What do a Maasai girl and Elephants have in common?

Naserian Lerindo is a young Maasai girl living in the foothills of Kilimanjaro, where many elephants roam.  Once undisturbed, the majestic animals today see their survival threatened by human beings.

So do Naserian and the elephants she shares her land with have something in common?


They actually do.  And, with no dramatization, it is something very meaningful: life!

How?  It is quite simple.

Last March, Luigina and Elio Bernini visited Campi ya Kanzi.  Luigina is a self-made woman, running a high-tech composite materials company.  She is very sensitive to the need for equal opportunities for women.
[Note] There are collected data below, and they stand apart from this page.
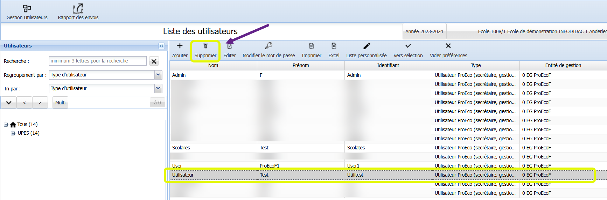Collapse the Tous (14) tree node
The width and height of the screenshot is (607, 200).
(x=6, y=125)
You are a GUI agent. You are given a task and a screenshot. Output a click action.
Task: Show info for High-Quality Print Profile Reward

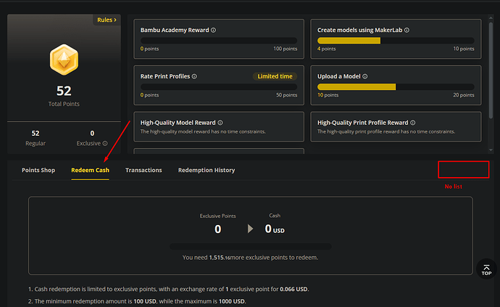[413, 123]
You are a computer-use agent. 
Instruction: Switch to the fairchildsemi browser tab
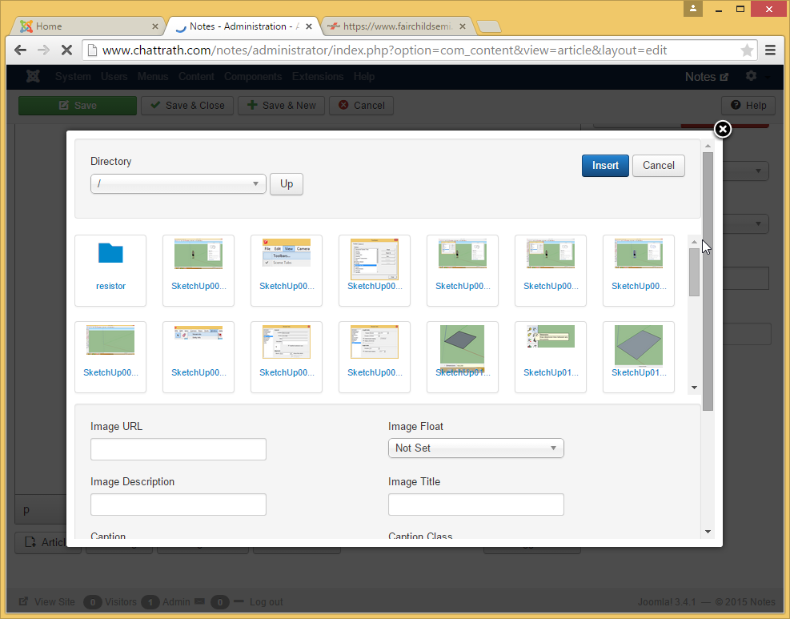(x=397, y=26)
While on safari with us, she asked what normal life is like for a Maasai girl.  Once we explained it, she was very determined to support our education program.  She offered a scholarship to the best-performing girl in the Maasai reservation that we partner with.

Her name is Naserian ("the one who helps," in Maa) Lerindo.  It was March, and the school year had already started.  Earlier in the year, her dad, willing to see his smart daughter going to high school, sold 40 of the 50 goats he owned.  When we approached him and said we had a donor offering a merit scholarship, he could not believe it.


Naserian was accepted to Naisula, a very good private school in the outskirts of Nairobi.  The school is providing the trust that we support, Maasai Wilderness Conservation Trust (MWCT), with huge discounts to send our best students there.

Naserian's father is now the strongest paladin of MWCT.  He has organized several community meetings, explaining how his girl has been sent to school by elephants.  Yes, that what Naserian's father thinks and says: his daughter is in school thanks to elephants and other wildlife, therefore the Maasai ought to protect them.


Human-Wildlife Conflict is a major issue in a wilderness ecosystem like ours.  We were very saddened earlier in September to hear that a Maasai lost his life to an elephant.  The unlucky man had a little bit too much beer and, while wondering at night near the spring, he got killed by an elephant.  We were of course dismayed by the loss of a human life and at the same time very worried about the retaliation we were expecting.

Naserian's dad took care of it: he went all over the reservation saying, "My daughter is in school today thanks to elephants. We need to protect them. It is not the elephant's fault if you wonder out at night and have too much pombe (alcohol).  Drink it in your boma (home) and leave the elephants alone."


This is a good story for Africa and for the elephants.  While in the rest of the continent these magnificent mammals are slaughtered for their ivory, here they are protected, as they send girls to school...

Thank you, Luigina: you have sent Naserian to school, and, without knowing, you are saving elephants too.